En Balzac está el ascenso gracias al delito o la especulación y está Grandet que amasa una ingente fortuna. Antes de la Revolución la codicia competía con el heroísmo, pero tras ella una codicia nueva compartía el terreno con un heroísmo asimismo renovado, de flamante cuño, puesto al día por nuevas leyes y por los cambios políticos. El mismo Balzac sabemos que fue persona obsesionada por el dinero, que intentó enriquecerse por medio de la industria editorial aunque fracasara una y otra vez. Su madre le había instruido en la cuna: “la fortuna, la gran fortuna, lo es todo”, le había dicho, resumiendo con estas palabras una especie de programa de vida que el hijo no pudo cumplir porque las únicas acciones que le dieron riqueza fueron las que adquirió en la sociedad anónima de las letras.

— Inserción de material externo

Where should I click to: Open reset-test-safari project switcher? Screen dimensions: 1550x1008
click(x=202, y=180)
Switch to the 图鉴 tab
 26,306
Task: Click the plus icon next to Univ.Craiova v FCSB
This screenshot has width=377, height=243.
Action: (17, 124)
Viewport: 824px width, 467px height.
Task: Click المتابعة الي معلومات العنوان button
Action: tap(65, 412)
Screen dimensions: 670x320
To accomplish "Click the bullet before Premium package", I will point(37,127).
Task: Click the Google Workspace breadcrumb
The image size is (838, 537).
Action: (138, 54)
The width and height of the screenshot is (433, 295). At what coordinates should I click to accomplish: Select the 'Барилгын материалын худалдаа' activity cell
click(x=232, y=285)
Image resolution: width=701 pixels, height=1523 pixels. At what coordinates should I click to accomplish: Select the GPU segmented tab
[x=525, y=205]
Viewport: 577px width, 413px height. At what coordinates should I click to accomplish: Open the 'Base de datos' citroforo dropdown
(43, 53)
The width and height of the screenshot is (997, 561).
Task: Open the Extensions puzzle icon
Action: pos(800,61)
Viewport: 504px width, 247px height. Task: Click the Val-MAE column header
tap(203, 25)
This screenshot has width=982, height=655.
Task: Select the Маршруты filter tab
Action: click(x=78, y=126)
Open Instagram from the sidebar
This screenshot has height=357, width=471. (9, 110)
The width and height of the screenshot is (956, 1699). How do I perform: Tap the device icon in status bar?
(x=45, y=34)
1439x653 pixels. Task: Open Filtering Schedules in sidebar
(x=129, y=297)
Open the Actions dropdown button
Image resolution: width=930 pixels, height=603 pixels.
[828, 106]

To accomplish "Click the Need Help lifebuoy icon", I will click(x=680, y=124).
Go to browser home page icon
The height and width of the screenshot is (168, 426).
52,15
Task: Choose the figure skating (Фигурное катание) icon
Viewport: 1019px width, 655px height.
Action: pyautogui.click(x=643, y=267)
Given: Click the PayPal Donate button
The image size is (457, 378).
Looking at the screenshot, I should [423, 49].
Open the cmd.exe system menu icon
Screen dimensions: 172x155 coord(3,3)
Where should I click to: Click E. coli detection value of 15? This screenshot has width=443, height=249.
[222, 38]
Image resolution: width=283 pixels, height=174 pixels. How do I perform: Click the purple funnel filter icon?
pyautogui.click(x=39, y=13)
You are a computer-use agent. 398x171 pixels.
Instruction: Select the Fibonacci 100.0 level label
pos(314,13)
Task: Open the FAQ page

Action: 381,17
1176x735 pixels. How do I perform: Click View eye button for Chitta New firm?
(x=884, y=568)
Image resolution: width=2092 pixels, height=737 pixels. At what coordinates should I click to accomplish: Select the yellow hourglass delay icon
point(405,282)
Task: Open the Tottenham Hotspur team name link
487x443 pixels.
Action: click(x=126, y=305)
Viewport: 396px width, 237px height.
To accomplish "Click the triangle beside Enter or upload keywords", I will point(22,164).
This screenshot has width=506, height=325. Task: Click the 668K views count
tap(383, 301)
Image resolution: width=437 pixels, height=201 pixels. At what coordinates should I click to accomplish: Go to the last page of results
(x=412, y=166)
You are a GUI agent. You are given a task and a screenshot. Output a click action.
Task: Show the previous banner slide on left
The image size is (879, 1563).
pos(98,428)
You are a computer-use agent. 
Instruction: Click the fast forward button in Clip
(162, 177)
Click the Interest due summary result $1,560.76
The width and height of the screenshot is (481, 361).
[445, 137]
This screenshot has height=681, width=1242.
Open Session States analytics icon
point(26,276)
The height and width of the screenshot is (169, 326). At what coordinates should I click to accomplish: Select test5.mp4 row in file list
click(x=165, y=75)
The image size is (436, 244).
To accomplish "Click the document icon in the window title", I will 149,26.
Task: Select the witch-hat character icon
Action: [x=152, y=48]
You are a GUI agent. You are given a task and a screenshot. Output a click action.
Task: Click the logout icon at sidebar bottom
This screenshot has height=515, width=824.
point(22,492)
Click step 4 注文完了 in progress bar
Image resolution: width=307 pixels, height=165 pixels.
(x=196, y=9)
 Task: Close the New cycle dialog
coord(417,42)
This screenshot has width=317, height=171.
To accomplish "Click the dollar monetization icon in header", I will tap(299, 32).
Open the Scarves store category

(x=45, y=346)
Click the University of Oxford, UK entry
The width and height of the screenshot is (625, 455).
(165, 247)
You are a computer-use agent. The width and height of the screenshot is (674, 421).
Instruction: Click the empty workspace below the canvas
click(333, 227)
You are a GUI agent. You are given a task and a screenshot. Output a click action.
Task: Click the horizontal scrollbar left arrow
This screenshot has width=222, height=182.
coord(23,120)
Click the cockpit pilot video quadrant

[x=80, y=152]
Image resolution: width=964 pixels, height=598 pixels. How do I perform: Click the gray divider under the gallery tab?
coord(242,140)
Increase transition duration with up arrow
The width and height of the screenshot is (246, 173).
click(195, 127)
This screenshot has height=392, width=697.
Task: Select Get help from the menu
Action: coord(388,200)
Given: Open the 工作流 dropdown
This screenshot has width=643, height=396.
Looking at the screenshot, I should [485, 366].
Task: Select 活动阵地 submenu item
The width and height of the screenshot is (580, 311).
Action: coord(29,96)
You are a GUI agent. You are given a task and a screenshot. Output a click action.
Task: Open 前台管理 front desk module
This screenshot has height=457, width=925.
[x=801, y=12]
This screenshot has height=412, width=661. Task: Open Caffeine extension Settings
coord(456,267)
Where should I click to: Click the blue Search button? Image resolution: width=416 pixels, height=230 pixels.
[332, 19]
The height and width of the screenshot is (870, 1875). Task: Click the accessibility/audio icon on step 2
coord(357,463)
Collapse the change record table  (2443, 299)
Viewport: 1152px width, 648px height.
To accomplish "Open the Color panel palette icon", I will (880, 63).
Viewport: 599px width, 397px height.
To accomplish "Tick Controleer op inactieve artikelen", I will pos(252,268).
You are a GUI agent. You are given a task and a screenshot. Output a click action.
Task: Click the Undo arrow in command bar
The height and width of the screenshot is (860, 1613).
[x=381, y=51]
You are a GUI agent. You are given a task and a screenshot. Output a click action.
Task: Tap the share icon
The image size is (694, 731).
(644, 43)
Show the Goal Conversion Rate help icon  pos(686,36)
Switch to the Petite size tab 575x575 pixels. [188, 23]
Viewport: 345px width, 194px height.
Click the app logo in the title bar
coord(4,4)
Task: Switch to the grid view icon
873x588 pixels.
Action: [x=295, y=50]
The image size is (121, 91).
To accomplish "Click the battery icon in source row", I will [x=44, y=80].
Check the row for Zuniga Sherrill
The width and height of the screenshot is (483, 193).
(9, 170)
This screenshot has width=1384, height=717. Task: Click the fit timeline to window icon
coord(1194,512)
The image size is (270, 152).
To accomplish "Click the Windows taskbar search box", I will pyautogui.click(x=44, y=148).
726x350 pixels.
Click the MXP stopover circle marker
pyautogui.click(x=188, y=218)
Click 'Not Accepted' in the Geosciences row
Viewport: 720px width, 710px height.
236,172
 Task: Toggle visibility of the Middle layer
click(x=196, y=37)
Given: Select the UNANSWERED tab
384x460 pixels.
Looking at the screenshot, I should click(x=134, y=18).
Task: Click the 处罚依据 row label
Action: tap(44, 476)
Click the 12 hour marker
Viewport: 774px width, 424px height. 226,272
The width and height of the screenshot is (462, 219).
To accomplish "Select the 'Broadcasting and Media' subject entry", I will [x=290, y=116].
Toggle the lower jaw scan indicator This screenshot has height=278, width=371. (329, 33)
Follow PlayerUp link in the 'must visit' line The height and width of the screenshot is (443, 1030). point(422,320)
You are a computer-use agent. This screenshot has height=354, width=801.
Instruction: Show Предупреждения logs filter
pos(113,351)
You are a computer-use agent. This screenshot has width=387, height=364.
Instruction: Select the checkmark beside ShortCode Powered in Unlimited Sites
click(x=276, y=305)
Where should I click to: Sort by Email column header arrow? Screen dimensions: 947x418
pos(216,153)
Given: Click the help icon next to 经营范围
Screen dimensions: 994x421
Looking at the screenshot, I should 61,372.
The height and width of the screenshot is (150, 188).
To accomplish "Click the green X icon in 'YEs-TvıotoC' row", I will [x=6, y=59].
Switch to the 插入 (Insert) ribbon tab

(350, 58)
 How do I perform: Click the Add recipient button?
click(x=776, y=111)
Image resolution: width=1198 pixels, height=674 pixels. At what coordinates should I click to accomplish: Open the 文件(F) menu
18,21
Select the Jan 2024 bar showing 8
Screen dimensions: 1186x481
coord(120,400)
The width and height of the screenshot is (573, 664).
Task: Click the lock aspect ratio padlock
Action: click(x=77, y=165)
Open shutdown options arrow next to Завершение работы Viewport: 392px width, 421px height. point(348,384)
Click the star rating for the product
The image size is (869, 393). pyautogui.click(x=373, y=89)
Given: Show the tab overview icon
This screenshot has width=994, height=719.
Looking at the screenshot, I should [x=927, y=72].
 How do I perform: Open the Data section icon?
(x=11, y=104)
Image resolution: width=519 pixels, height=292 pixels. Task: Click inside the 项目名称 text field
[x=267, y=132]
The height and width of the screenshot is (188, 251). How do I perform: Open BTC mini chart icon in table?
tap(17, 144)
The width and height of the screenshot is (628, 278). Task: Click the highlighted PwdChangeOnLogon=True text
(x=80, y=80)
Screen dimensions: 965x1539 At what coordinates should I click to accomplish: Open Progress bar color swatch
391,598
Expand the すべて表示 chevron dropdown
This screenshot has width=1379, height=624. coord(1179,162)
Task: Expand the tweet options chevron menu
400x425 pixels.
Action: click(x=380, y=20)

En “La comedia humana” hay dinero, mucho dinero que engrasa las válvulas de la sociedad del Imperio con lubricantes como la venta de bienes nacionales, los suministros de guerra o las colosales especulaciones. Se desarrolla una nueva clase de amos, el señor conde es sustituido por el señorito audaz y una élite acaudalada se hace con las palancas del tejemaneje. Es decir, donde hoy encontramos urbanismo ayer hubo desamortización y suministros. ¿Para qué hablar de la monarquía de Julio, tan atildada como corrupta? En París, los terrenos para construir se convirtieron en objetos de lascivia y los ferrocarriles, que iniciaban su andadura asmática, concentraron capitales avarientos.
En España las pasiones se desarrollaron con análoga intensidad y no faltarían notarios para dejar testimonio. Está por hacer la historia de nuestra corrupción y el siglo XIX no sería mala época para empezar a atar cabos sueltos. Nada menos que el conde de Toreno anduvo mezclado en un asunto turbio con motivo de un contrato de la casa Rotschild sobre azogues y el mismo Madoz, años más tarde, se haría rico con el trapicheo de inmuebles. Corrupta en grado de filigrana fue la reina María Cristina y el zascandil de su esposo morganático Fernando Muñoz. La reforma de la legislación de contratos que Bravo Murillo impulsaría en 1852 tuvo su causa en la afición de estas reales personas a beneficiarse de negocios bien “reales”. Y la destrucción de la casa donde Cristina y Muñoz vivían, preludio de la revolución de 1854, fue la respuesta de un pueblo que estaba hasta la coronilla de estos tunantes coronados. Véase por cierto el paralelismo de los contratos públicos de ayer con lo que hoy acontece con esos mismos o parecidos contratos.
Corolario: la Historia pasa, la corrupción y la pasión por el dinero fácil permanece. Pegadas al ser humano como la escama al pez.